[Stored data entries]
◆ ◆ ◆ ◆ ◆
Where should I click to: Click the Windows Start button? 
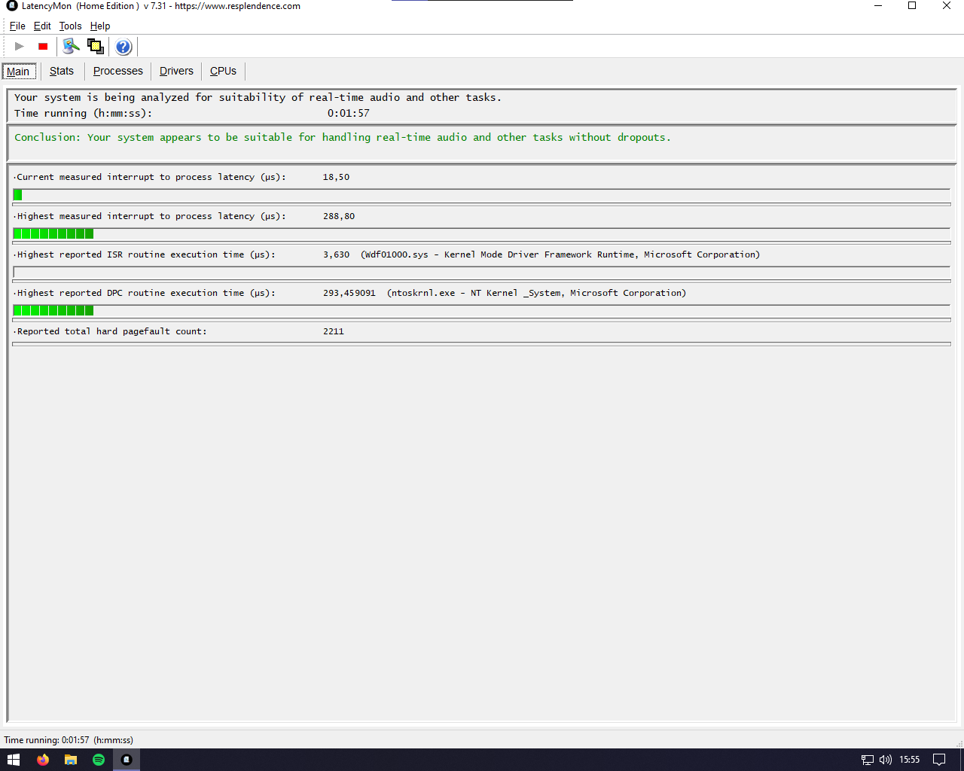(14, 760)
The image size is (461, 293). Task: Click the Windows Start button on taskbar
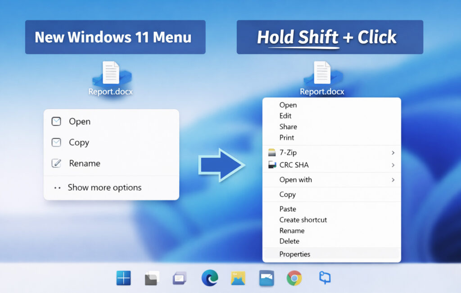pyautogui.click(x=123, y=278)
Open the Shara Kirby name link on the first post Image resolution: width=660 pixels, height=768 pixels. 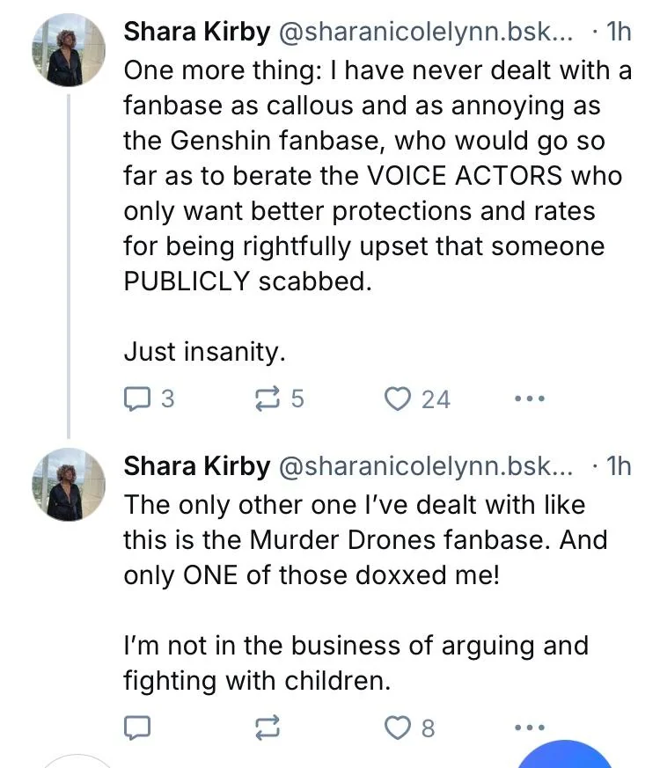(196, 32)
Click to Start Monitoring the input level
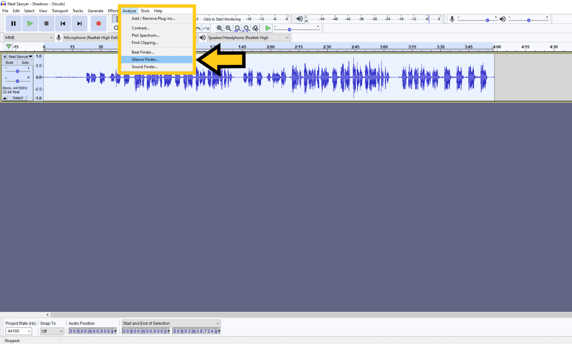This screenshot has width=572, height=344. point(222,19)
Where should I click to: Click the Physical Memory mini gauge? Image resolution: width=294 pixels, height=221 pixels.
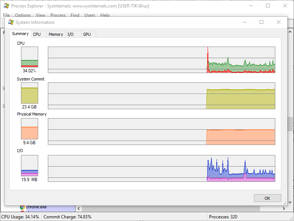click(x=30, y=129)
◆ ◆ ◆ ◆ ◆
* What is being asked:
Repeat nothing but the lines from the one containing "Where should I click to: Click the Physical" through the end of the entries, exactly, and skip the pictures.

* Answer:
Where should I click to: Click the Physical Memory mini gauge? Image resolution: width=294 pixels, height=221 pixels.
click(x=30, y=129)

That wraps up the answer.